▸ WHAT YOU WILL DO: A word-for-word copy of the listing that follows is required.

▸ INPUT DATA:
··········
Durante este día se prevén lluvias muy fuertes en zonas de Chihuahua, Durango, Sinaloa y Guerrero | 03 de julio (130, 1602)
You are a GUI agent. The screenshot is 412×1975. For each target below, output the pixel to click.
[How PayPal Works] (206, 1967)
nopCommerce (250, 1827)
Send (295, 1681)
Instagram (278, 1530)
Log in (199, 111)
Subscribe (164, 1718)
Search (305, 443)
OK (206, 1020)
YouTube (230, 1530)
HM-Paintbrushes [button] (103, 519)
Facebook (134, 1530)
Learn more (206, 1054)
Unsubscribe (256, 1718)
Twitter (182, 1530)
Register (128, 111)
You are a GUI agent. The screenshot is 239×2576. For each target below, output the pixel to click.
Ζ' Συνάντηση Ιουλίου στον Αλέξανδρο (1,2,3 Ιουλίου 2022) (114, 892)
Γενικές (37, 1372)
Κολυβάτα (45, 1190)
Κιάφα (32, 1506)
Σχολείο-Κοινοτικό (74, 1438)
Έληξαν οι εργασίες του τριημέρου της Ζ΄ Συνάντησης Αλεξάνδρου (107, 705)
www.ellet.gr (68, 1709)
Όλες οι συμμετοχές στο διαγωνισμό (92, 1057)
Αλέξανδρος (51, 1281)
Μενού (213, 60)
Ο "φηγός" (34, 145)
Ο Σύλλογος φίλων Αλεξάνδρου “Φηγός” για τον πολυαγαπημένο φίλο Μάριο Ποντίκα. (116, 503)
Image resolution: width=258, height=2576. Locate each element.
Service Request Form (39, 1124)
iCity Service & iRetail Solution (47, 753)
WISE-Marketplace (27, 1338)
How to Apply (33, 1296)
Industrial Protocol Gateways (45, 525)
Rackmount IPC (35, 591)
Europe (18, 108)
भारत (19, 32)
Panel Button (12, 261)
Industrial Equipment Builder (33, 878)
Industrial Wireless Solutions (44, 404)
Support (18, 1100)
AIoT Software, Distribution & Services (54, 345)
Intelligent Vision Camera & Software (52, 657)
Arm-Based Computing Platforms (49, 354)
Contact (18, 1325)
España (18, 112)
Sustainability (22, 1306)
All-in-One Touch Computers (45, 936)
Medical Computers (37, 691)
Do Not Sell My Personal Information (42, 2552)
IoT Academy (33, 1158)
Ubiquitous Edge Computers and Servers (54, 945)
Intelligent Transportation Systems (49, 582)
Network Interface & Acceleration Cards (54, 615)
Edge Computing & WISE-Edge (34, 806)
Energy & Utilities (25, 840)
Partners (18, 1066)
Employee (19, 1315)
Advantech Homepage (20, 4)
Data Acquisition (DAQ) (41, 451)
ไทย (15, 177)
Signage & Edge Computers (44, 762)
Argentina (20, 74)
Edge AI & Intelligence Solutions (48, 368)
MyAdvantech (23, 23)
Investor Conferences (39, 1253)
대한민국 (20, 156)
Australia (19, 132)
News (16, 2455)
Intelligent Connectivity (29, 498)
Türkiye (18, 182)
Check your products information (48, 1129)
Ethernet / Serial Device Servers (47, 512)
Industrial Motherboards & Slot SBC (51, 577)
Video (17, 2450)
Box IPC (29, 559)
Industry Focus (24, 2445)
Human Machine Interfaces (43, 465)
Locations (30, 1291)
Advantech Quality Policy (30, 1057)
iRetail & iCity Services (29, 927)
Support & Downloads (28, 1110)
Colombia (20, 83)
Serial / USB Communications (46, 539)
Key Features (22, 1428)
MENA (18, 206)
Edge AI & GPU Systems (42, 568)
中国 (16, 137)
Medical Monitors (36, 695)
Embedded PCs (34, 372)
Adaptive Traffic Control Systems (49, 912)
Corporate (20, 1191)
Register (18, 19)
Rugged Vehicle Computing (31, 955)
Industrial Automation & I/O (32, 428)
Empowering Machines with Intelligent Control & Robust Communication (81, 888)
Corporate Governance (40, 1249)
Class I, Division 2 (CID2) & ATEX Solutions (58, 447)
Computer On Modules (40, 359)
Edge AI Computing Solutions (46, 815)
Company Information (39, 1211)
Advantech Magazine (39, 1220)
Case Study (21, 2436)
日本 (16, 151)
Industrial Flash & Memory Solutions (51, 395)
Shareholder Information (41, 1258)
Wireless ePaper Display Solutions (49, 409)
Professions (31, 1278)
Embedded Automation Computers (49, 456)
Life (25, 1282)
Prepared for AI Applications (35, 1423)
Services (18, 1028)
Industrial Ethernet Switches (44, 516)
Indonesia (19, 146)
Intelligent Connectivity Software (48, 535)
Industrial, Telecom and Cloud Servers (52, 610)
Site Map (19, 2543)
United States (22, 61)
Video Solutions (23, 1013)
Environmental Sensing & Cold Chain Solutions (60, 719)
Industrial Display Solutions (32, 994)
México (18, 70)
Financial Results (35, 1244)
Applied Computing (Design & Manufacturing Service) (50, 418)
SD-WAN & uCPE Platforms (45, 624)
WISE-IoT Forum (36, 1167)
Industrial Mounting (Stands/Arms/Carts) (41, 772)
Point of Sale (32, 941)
··········
▸ ANSWER TO THIS EXERCISE:
Durante este día se prevén lluvias muy fuertes en zonas de Chihuahua, Durango, Sinaloa y Guerrero | 03 de julio (130, 1602)
You are a GUI agent. The screenshot is 412×1975. For each target below, output the pixel to click.
[How PayPal Works] (206, 1967)
nopCommerce (250, 1827)
Send (295, 1681)
Instagram (278, 1530)
Log in (199, 111)
Subscribe (164, 1718)
Search (305, 443)
OK (206, 1020)
YouTube (230, 1530)
HM-Paintbrushes [button] (103, 519)
Facebook (134, 1530)
Learn more (206, 1054)
Unsubscribe (256, 1718)
Twitter (182, 1530)
Register (128, 111)
You are a GUI agent. The screenshot is 239×2576. For each target below, output the pixel to click.
Ζ' Συνάντηση Ιουλίου στον Αλέξανδρο (1,2,3 Ιουλίου 2022) (114, 892)
Γενικές (37, 1372)
Κολυβάτα (45, 1190)
Κιάφα (32, 1506)
Σχολείο-Κοινοτικό (74, 1438)
Έληξαν οι εργασίες του τριημέρου της Ζ΄ Συνάντησης Αλεξάνδρου (107, 705)
www.ellet.gr (68, 1709)
Όλες οι συμμετοχές στο διαγωνισμό (92, 1057)
Αλέξανδρος (51, 1281)
Μενού (213, 60)
Ο "φηγός" (34, 145)
Ο Σύλλογος φίλων Αλεξάνδρου “Φηγός” για τον πολυαγαπημένο φίλο Μάριο Ποντίκα. (116, 503)
Image resolution: width=258, height=2576. Locate each element.
Service Request Form (39, 1124)
iCity Service & iRetail Solution (47, 753)
WISE-Marketplace (27, 1338)
How to Apply (33, 1296)
Industrial Protocol Gateways (45, 525)
Rackmount IPC (35, 591)
Europe (18, 108)
भारत (19, 32)
Panel Button (12, 261)
Industrial Equipment Builder (33, 878)
Industrial Wireless Solutions (44, 404)
Support (18, 1100)
AIoT Software, Distribution & Services (54, 345)
Intelligent Vision Camera & Software (52, 657)
Arm-Based Computing Platforms (49, 354)
Contact (18, 1325)
España (18, 112)
Sustainability (22, 1306)
All-in-One Touch Computers (45, 936)
Medical Computers (37, 691)
Do Not Sell My Personal Information (42, 2552)
IoT Academy (33, 1158)
Ubiquitous Edge Computers and Servers (54, 945)
Intelligent Transportation Systems (49, 582)
Network Interface & Acceleration Cards (54, 615)
Edge Computing & WISE-Edge (34, 806)
Energy & Utilities (25, 840)
Partners (18, 1066)
Employee (19, 1315)
Advantech Homepage (20, 4)
Data Acquisition (DAQ) (41, 451)
ไทย (15, 177)
Signage & Edge Computers (44, 762)
Argentina (20, 74)
Edge AI & Intelligence Solutions (48, 368)
MyAdvantech (23, 23)
Investor Conferences (39, 1253)
대한민국 (20, 156)
Australia (19, 132)
News (16, 2455)
Intelligent Connectivity (29, 498)
Türkiye (18, 182)
Check your products information (48, 1129)
Ethernet / Serial Device Servers (47, 512)
Industrial Motherboards & Slot SBC (51, 577)
Video (17, 2450)
Box IPC (29, 559)
Industry Focus (24, 2445)
Human Machine Interfaces (43, 465)
Locations (30, 1291)
Advantech Quality Policy (30, 1057)
iRetail & iCity Services (29, 927)
Support & Downloads (28, 1110)
Colombia (20, 83)
Serial / USB Communications (46, 539)
Key Features (22, 1428)
MENA (18, 206)
Edge AI & GPU Systems (42, 568)
中国 (16, 137)
Medical Monitors (36, 695)
Embedded PCs (34, 372)
Adaptive Traffic Control Systems (49, 912)
Corporate (20, 1191)
Register (18, 19)
Rugged Vehicle Computing (31, 955)
Industrial Automation & I/O (32, 428)
Empowering Machines with Intelligent Control & Robust Communication (81, 888)
Corporate Governance (40, 1249)
Class I, Division 2 (CID2) & ATEX Solutions (58, 447)
Computer On Modules (40, 359)
Edge AI Computing Solutions (46, 815)
Company Information (39, 1211)
Advantech Magazine (39, 1220)
Case Study (21, 2436)
日本 (16, 151)
Industrial Flash & Memory Solutions (51, 395)
Shareholder Information (41, 1258)
Wireless ePaper Display Solutions (49, 409)
Professions (31, 1278)
Embedded Automation Computers (49, 456)
Life (25, 1282)
Prepared for AI Applications (35, 1423)
Services (18, 1028)
Industrial Ethernet Switches (44, 516)
Indonesia (19, 146)
Intelligent Connectivity Software (48, 535)
Industrial, Telecom and Cloud Servers (52, 610)
Site Map (19, 2543)
United States (22, 61)
Video Solutions (23, 1013)
Environmental Sensing & Cold Chain Solutions (60, 719)
Industrial Display Solutions (32, 994)
México (18, 70)
Financial Results (35, 1244)
Applied Computing (Design & Manufacturing Service) (50, 418)
SD-WAN & uCPE Platforms (45, 624)
WISE-IoT Forum (36, 1167)
Industrial Mounting (Stands/Arms/Carts) (41, 772)
Point of Sale (32, 941)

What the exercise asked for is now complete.